Monday, 21 May 2012

Patience - A virtue that I need more of

Impatiens: you might know this flower as busy lizzie

 Impatiens is a bach flower remedy, indicated for … well, impatience, this is something that I need a lot of, a project that I was working on today has stalled, and I now realise that I will need more time than I thought.
One of my major life lessons is to keep doing what I need to without expecting quick results, eventually results do show, but wanting them makes them seem further away.
In clinic, I often have to explain to people that they need to take their herbs and remedies, and may not see results for a few weeks. Sometimes there are processes that happen under the surface, and suddenly, things get better, like a tipping point in a scale, not everything is incremental.
What makes me impatient? I usually know where I would like to get to, in my treatments as well as in my personal life, I like to aim for something, have a target, work towards a goal, and it feels like slow torture to wait.
Yoga is teaching me patience, to keep up my practice even though my body does not always want to bend and twist as it should, to sit and wait for things to come to me, rather than having to always keep pushing for results is not in my nature. Taking action towards a goal is 'male' and sitting and waiting is 'female' I guess we need a balance of both, as both are appropriate at different times.
Needless to say, Impatiens is a remedy I use quite a lot of in my mixes, as instant gratification is a sign of the times we are in.

Thursday, 17 May 2012

Turmeric honey

Turmeric honey can be use topically on sores and ulcerations, although I would thin with honey or water.  In India, turmeric powder is frequently applied to cuts, and honey also is used in this manner.  You can use it as a soak for skin conditions, though it does colour the skin temporarily.

Tumeric Honey:
9 parts Tumeric powder
½ part dried ginger powder
½ part ground black pepper

Take enough tumeric to fill a jar about 1/3 full. Add the freshly ground pepper and dry ginger and mix well. Then start stirring in a thin local honey (you can heat it over warm water to help thin it.) Stir in until you have a stiff paste. The precise amount varies depending upon weather and honey, but the point is to put in enough to slightly cover the powder while helping the assimilation with the honey. I find that it is not so sweet as to affect blood sugar. Take a heaping teaspoonful once a day, can be added to warm milk (not cows milk though), or to food.

Wednesday, 16 May 2012

Warming anti-inflammatory tea

This drink is very warming and soothing. The heat of the ginger and black pepper compliment the soothing effect of the tumeric, and the sweetness of the jaggery adds a lovely tone to the whole drink. It feels as though it is a real taste explosion in every mouthful. Spicy, sweet, bitter and pungent all at once. Take it on a cold day to really feel the warmth inside. I use this tea when fasting as curbs my appetite, and really makes me feel as though I have had a meal, and restores my energy when it is flagging.
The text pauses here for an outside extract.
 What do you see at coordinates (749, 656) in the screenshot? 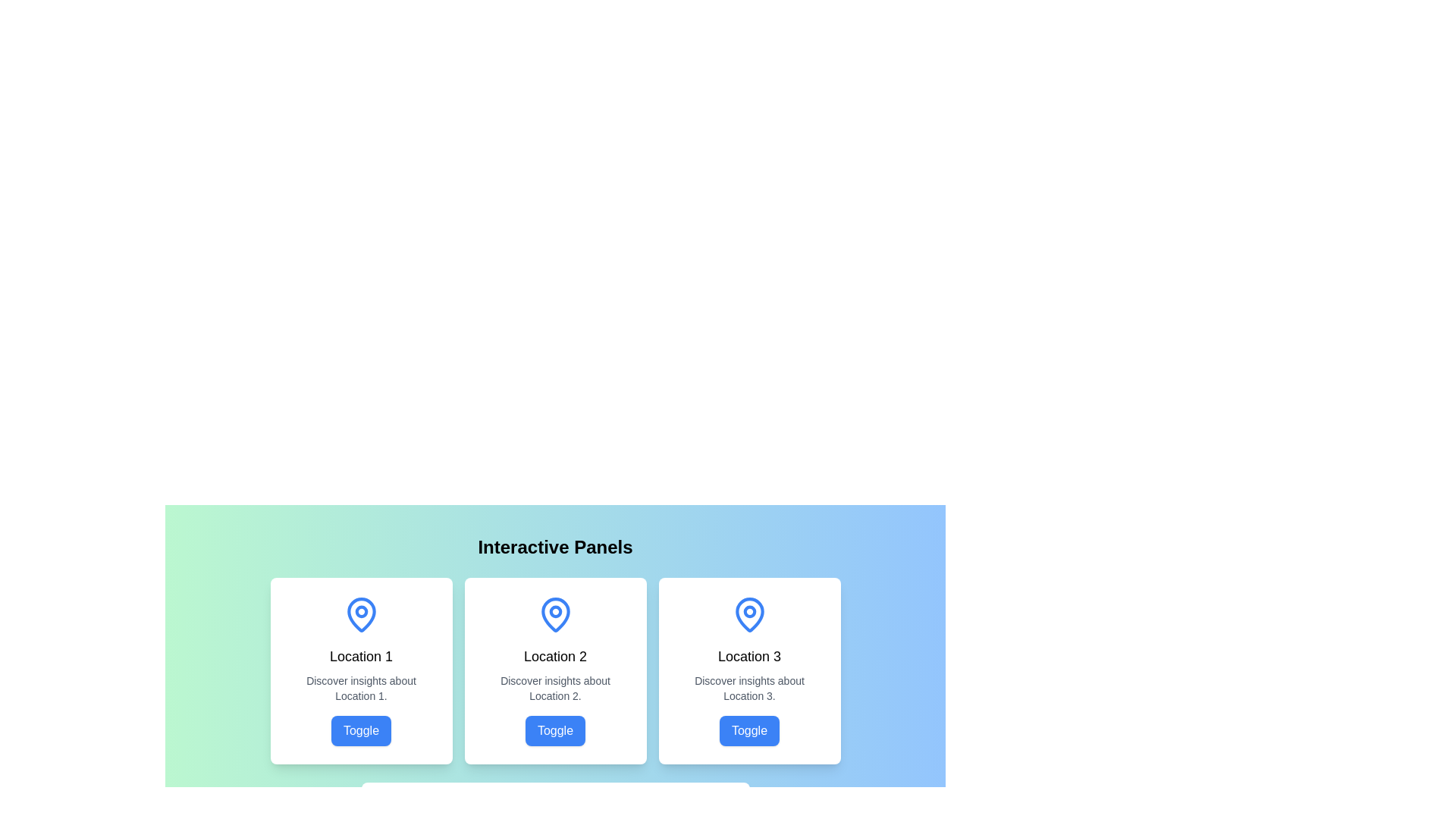
I see `the text element displaying 'Location 3', which is a bold title positioned below an icon and above descriptive text` at bounding box center [749, 656].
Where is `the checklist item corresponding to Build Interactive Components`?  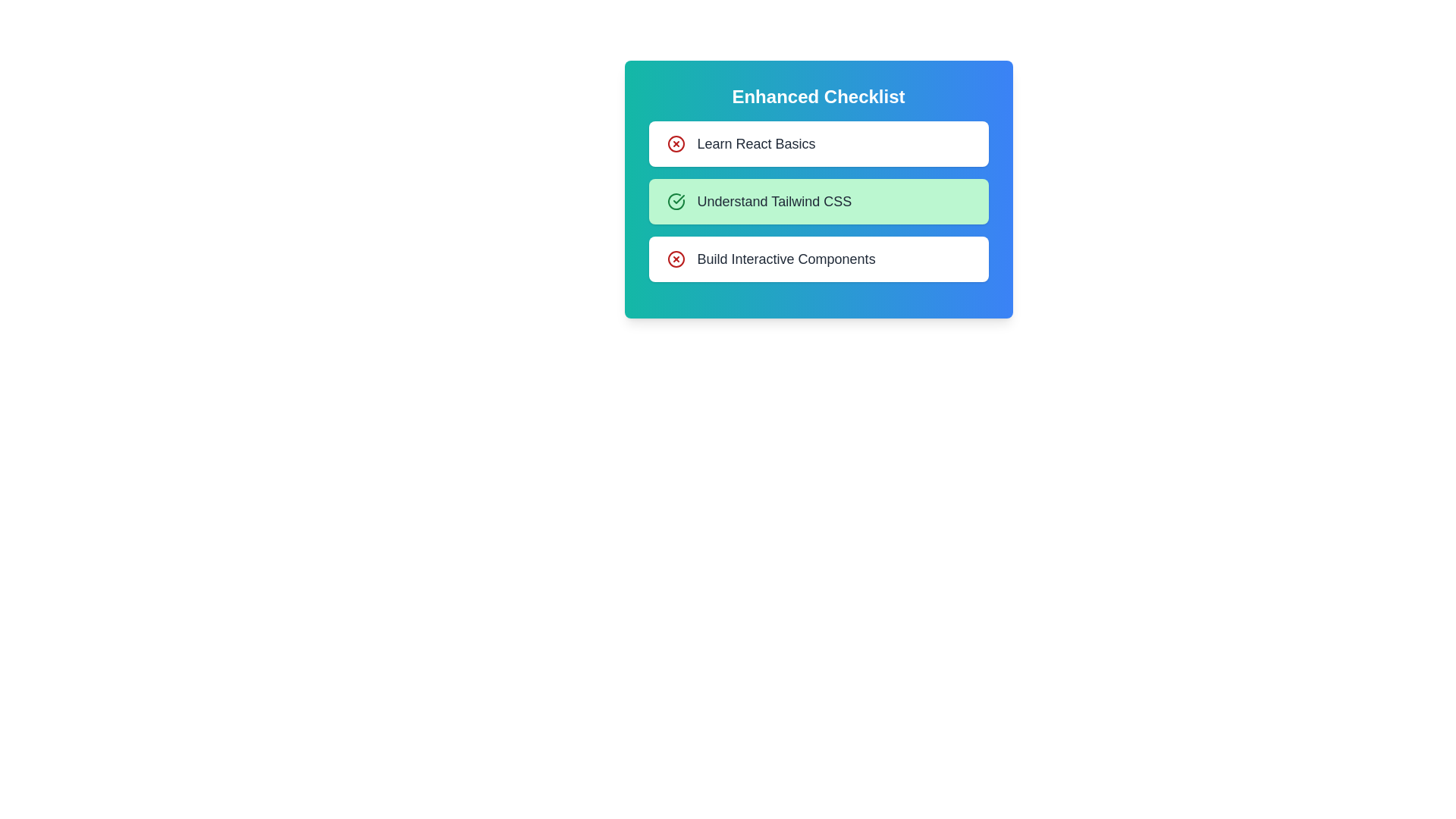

Anti-inflammatory and warming tea
1 - 2” ginger
pinch black pepper
½ teasp tumeric
lump of jaggery or honey
(add tulsi to this if you have it too)

Boil grated ginger, tumeric and black pepper in 2 mugs water for 5-10 mins, add jaggery or honey to allow it to dissolve., strain and serve. (The photo shows the approximate portions I use for 2 mugs of tea)

Tuesday, 15 May 2012

Turmeric - Queen of spices

Turmeric has a long history of traditional use in India, it is one ingredient we add to all food. Looking at what it does, it is easy to see why.

Turmeric is a powerful antioxidant, it is also anti-inflammatory, anti-spasmodic, , anti-infective and antibacterial. It reduces cholesterol and is a circulatory tonic, so it is easy to see why I use it often as a part of an arthritis protocol and any situation where inflammation is a part of the picture.

Turmeric is bitter, dry, spicy, and warming. Dried turmeric is more warming and somewhat aromatic than the fresh root, the active ingredient of turmeric is curcumin, the orange pigment. When you mix turmeric with black pepper it can increase its absorption by up to 2000%. The herb itself protects and soothes the mucosa of the GI tract.

It interferes with the ability of cancerous tumors to establish a blood supply. It is nourishing, lowers blood sugar, protects the liver, helps stimulate the bile we need to digest and is carminative, allowing better digestion. It helps with back pain, joint pain, and any inflammatory condition. No wonder it is used in virutally every meal.

According to Ayurveda, turmeric is a blood cleanser that improves liver function, prevents coughs and colds, improves skin tone and is an antiseptic. Research sugggests that it helps with conditions such as rheumatoid arthritis, and the curcuminoids in turmeric may help fight cystic firosis, colon cancer, arthritis and even Alzheimer’s.

Adding a small amount of this herb to food is unlikely to give you enough turmeric to make a marked difference to your body, a real therapeutic dose would be nearer a heaped teaspoon, try mixing with honey to make it more palateable (see recipe below), or taking capsules, I capsulate the powder which has the added advantage that the turmeric goes straight into the GI tract where it is most often needed to reduce inflammation.